Across the listing below, count every line where the string "each" appears, then give only the count.

'''

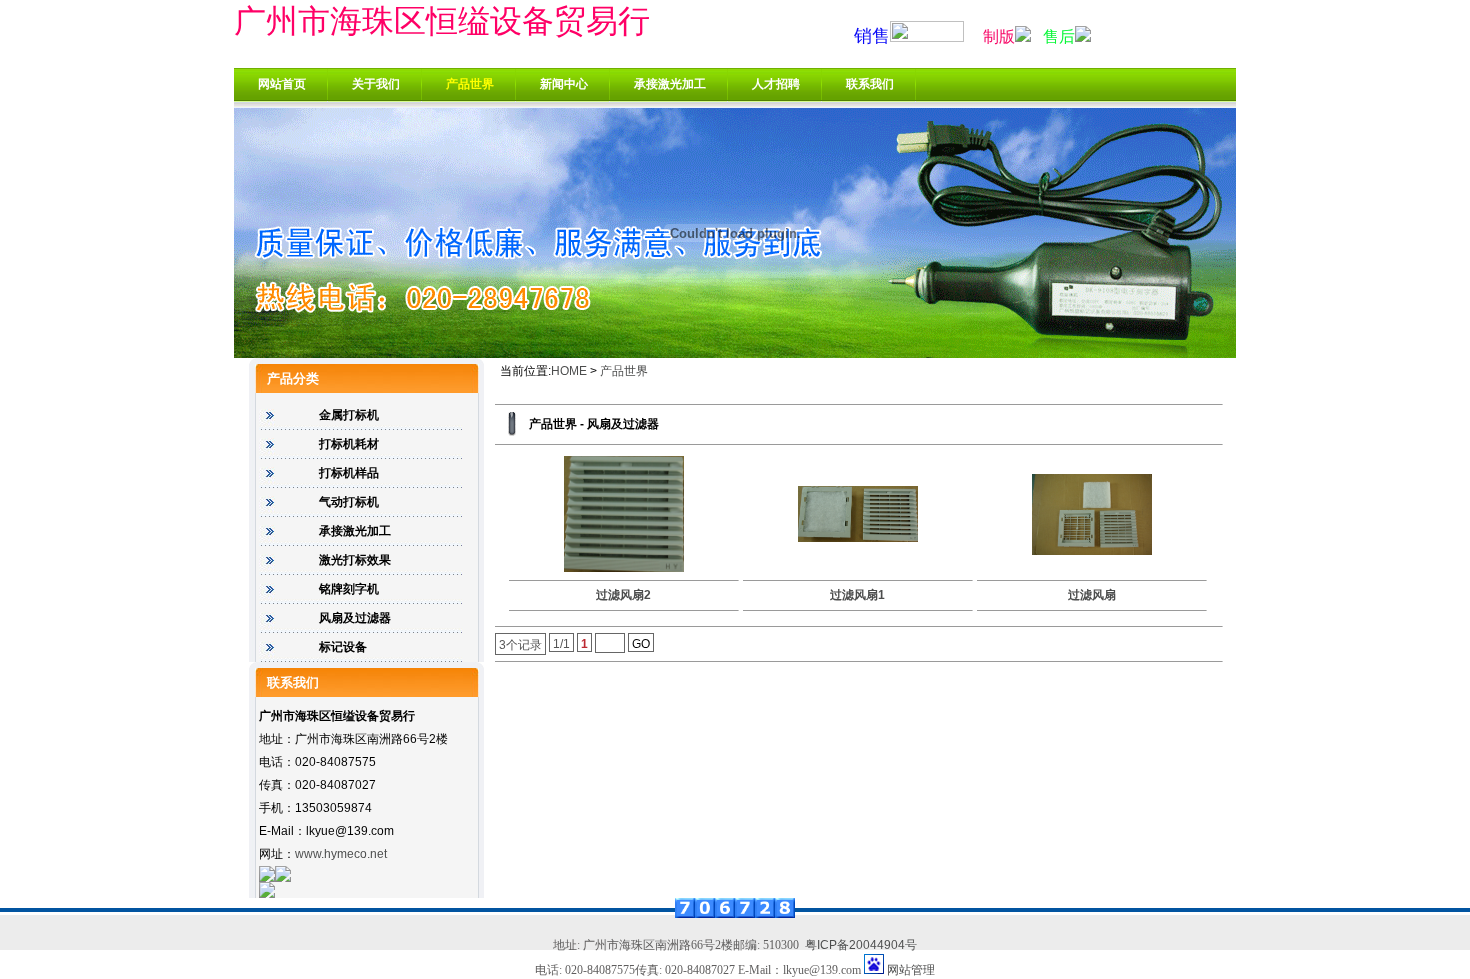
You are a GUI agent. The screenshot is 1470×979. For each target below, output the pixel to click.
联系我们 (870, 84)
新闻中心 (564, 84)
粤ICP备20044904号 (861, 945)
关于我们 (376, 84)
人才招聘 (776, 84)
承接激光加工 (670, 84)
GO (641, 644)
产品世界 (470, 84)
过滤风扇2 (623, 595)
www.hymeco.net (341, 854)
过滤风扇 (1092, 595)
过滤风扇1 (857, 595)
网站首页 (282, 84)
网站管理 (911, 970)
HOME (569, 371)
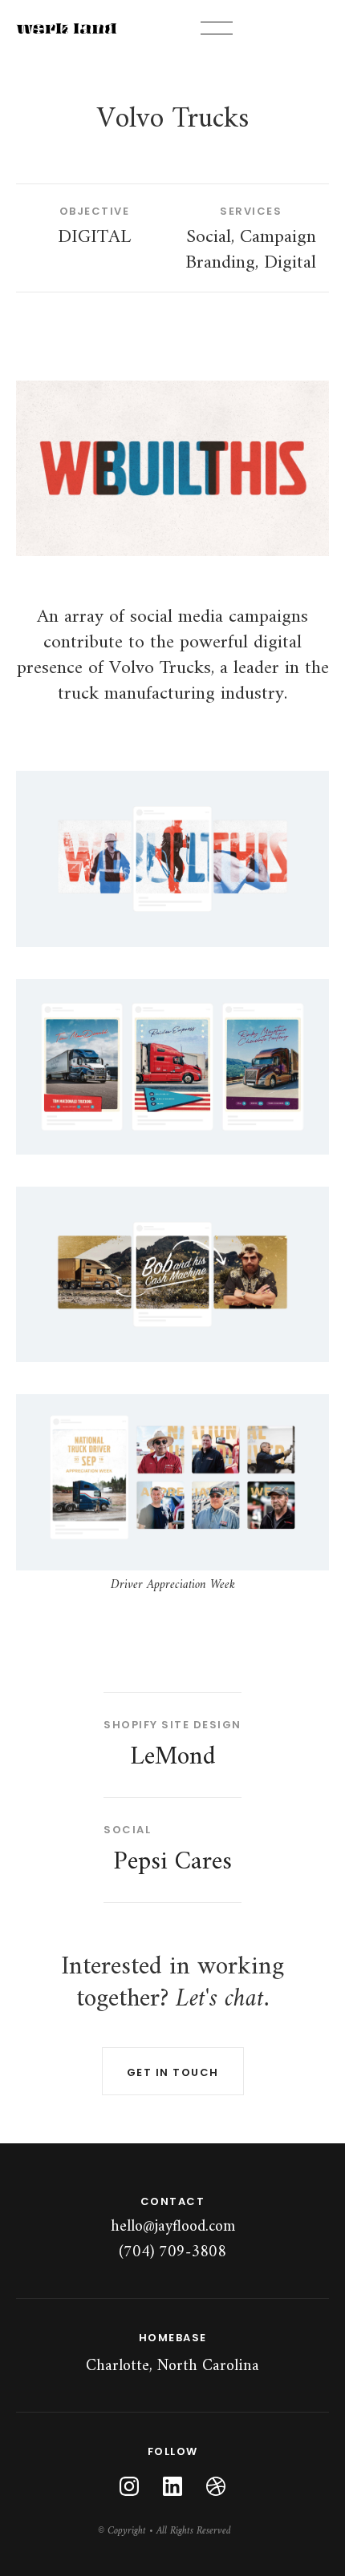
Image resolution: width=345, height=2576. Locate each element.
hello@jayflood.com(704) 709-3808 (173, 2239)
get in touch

'''

# Exercise solution:
2